* **Tasks to complete**:
**a)** Translate this sentence from the essay on medieval queenship into Spanish: "Intercession and motherhood were central to this conceptualisation of what it meant to be a successful queen consort in late medieval England."
**b)** List every distinct year written as a four-digit number in the essay on medieval queenship, in the order each first appears.
**c)** Pick up the essay on medieval queenship after its final sentence and carry it on.

* **Page extract**:

━━━━━━━━

By Conor Byrne
A tract published in 1347 entitled The III Consideracions Right Necesserye to the Good Governaunce of a Prince was of the opinion that a queen should ‘have good and due regarde to suche thinge as toucheth the profyte and the honeure of hir lord and hir self.’ The queen should obtain her husband’s consent before she took in hand ‘greet maters’, for her primary duty was to ‘bere reverence and oneure’ to her husband ‘at all tymes.’ It can be argued that the fourteenth-century consorts Philippa of Hainault and Anne of Bohemia, wives to Edward III and Richard IIrespectively, were successful in heeding and responding to the expectation put forward in The III Consideracions. Intercession and motherhood were central to this conceptualisation of what it meant to be a successful queen consort in late medieval England. The Game and Playe of the Chesse, William Caxton’s 1474 translation of the thirteenth-century work authored by Jacobus de Cessolis, noted that the queen ‘ought to be chaste, wyse, of honest peple / well manerd and not curious in nourisshynge of her children’ and in temperament, she should be ‘tymerous and shamefast.’ To be a successful consort, then, was to be virtuous, chaste, polite and modest; she was responsible for providing heirs to safeguard the continuation of her husband’s dynasty, and to prevent the outbreak of dynastic and political conflict that could accompany a disputed succession.
The turbulent circumstances of her husband’s accession to the throne in 1327 presented a challenge to Edward III’s consort, Philippa of Hainault, whom he married in 1328. Her forty-year tenure as consort, however, was undoubtedly a success according to contemporary expectations of the queen’s responsibilities and duties, as outlined above. While Queenship in England is concerned with the nine women that occupied the position of queen between 1308 and 1485, I am interested in asking broader questions related more specifically to the office, or institution, which these women occupied, and which is often neglected in favour of the personal details associated with each incumbent. In relation to Philippa, we need to question the situation in which English queenship found itself in by 1328. Philippa’s predecessor and mother-in-law, the indomitable Isabella of France, had succeeded in her coup that culminated in Edward II’s deposition, because of her striking conformity to contemporary understandings of the queen’s role, which were clearly associated with gender expectations and the culture of honour in which queenship was embedded. This conformity ensured
the support of Edward’s political enemies and made possible his deposition. Whether or not he was ultimately murdered in 1327, as is traditionally argued, Isabella had demonstrated the possibilities available to a consort to exercise public power at a time when the queen’s ability to do so was highly circumscribed, and when she chiefly did so through informal – or ‘private’ – means.

━━━━━━━━

* **Information supplied**:

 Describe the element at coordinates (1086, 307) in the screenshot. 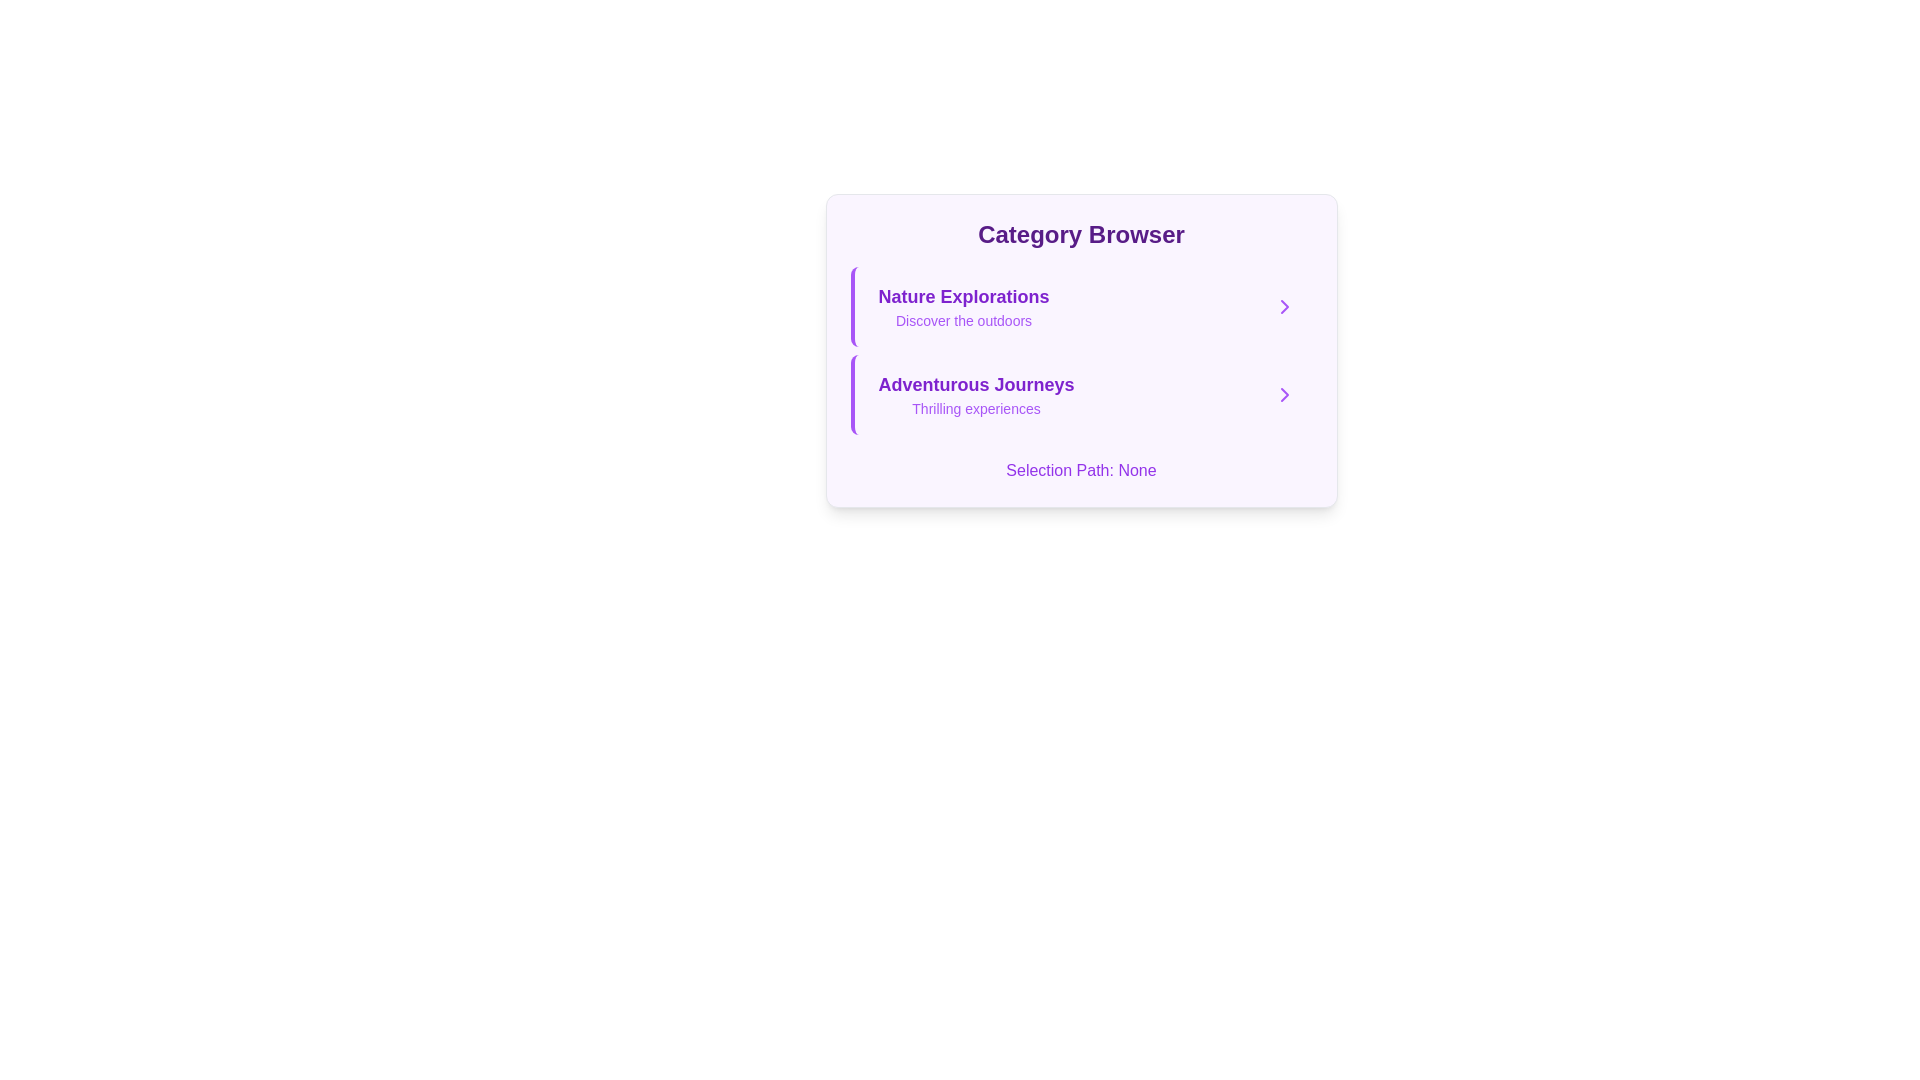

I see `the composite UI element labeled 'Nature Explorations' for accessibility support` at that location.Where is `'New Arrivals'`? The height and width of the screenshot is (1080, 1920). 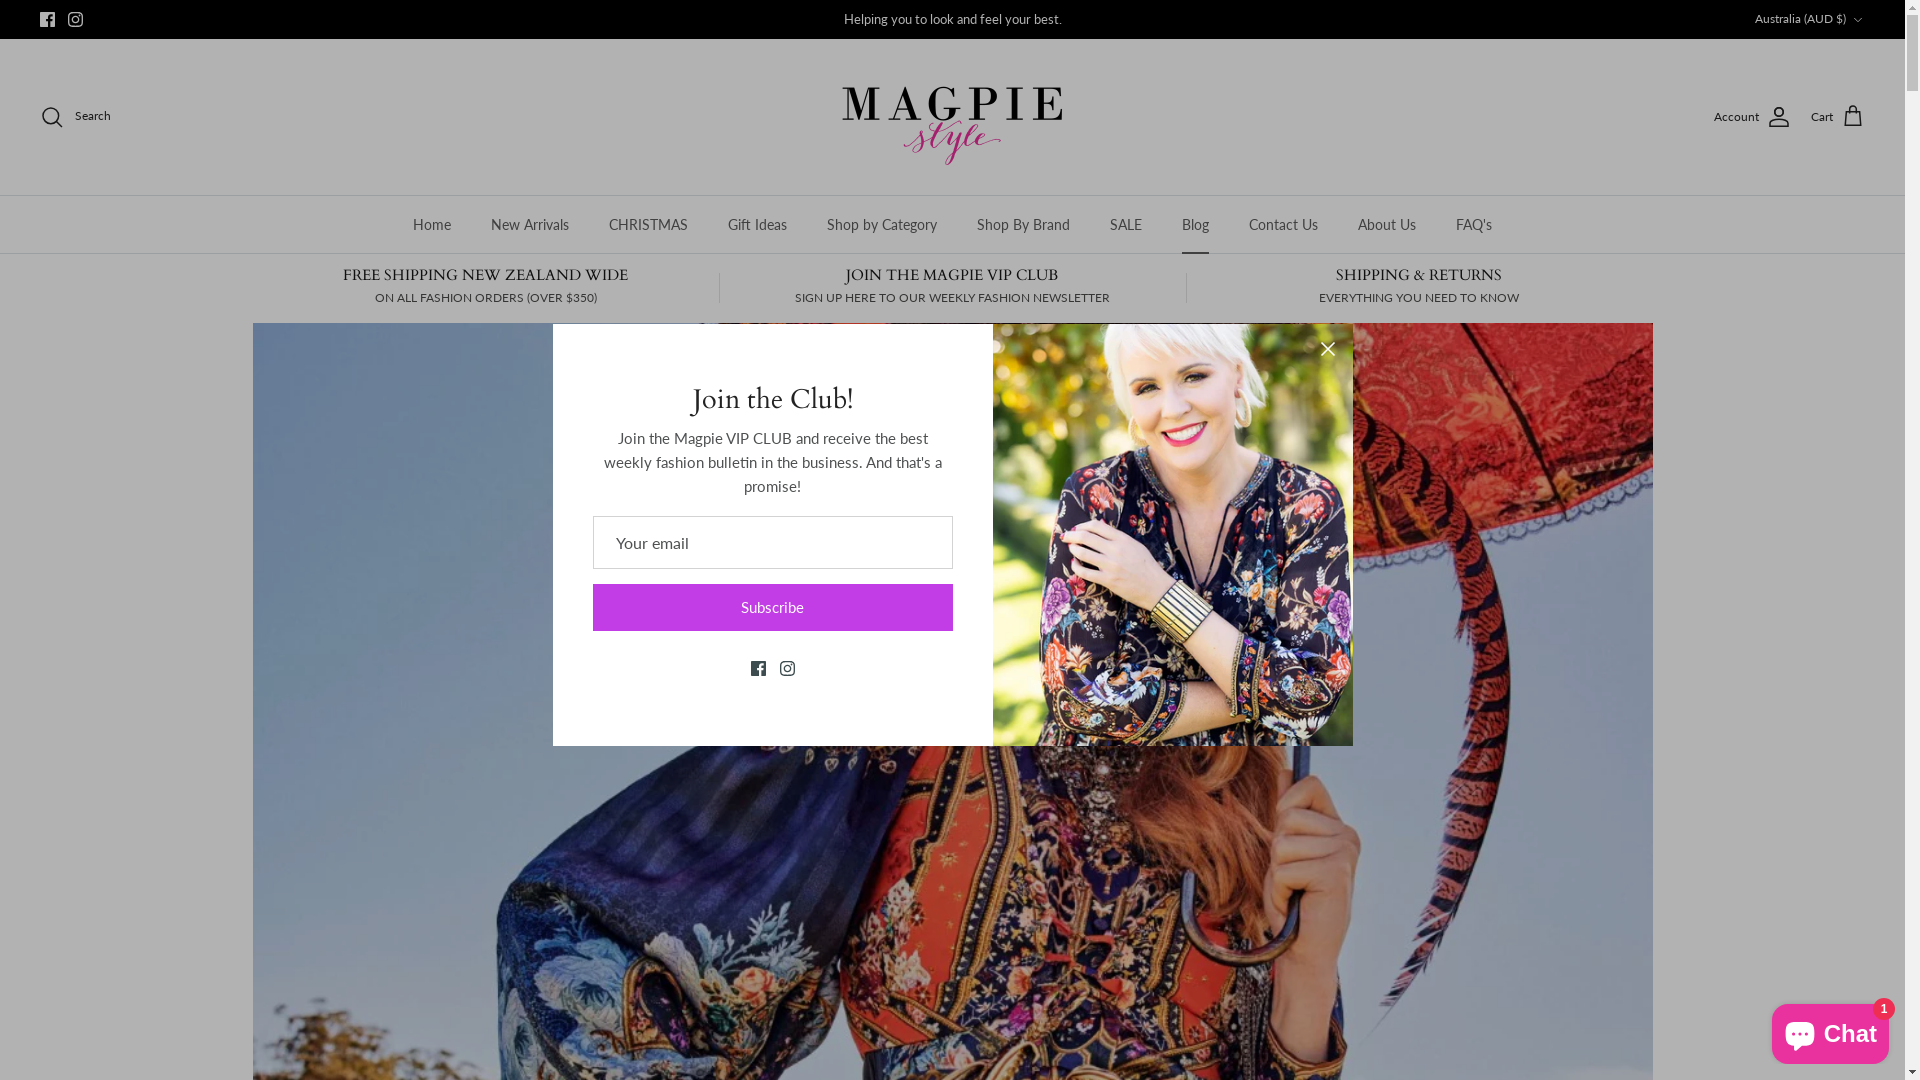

━━━━━━━━

* **Outputs**:
**a)** La intercesión y la maternidad eran fundamentales en esta concepción de lo que significaba ser una reina consorte exitosa en la Inglaterra de la Baja Edad Media.

**b)** 1347, 1474, 1327, 1328, 1308, 1485

**c)**
Philippa, therefore, did not necessarily find herself in a straightforward position when she became England’s queen in 1328. The ambiguity of the situation facing her is perhaps most strikingly demonstrated by the fact that she was not crowned until the spring of 1330. This ritual, which legitimated the queen’s position and celebrated the ruling dynasty, was usually scheduled to take place immediately after the royal wedding, but in Philippa’s case it was delayed. The lack of clarity concerning Philippa’s role, and more broadly speaking the institution of queenship, was further demonstrated in the fact that no-one was officially designated regent for the young king during his minority between February 1327 and November 1330. However, the role was effectively taken on by his mother and Philippa’s predecessor, Isabella of France. Philippa, then, had more or less been relegated to the sidelines by her mother-in-law, because Isabella’s actions arguably demonstrated her continuing wish to act, and to be seen, as queen. The delay in arranging Philippa’s coronation, quite plausibly, was a result of Isabella’s unwillingness to cede queenship to her.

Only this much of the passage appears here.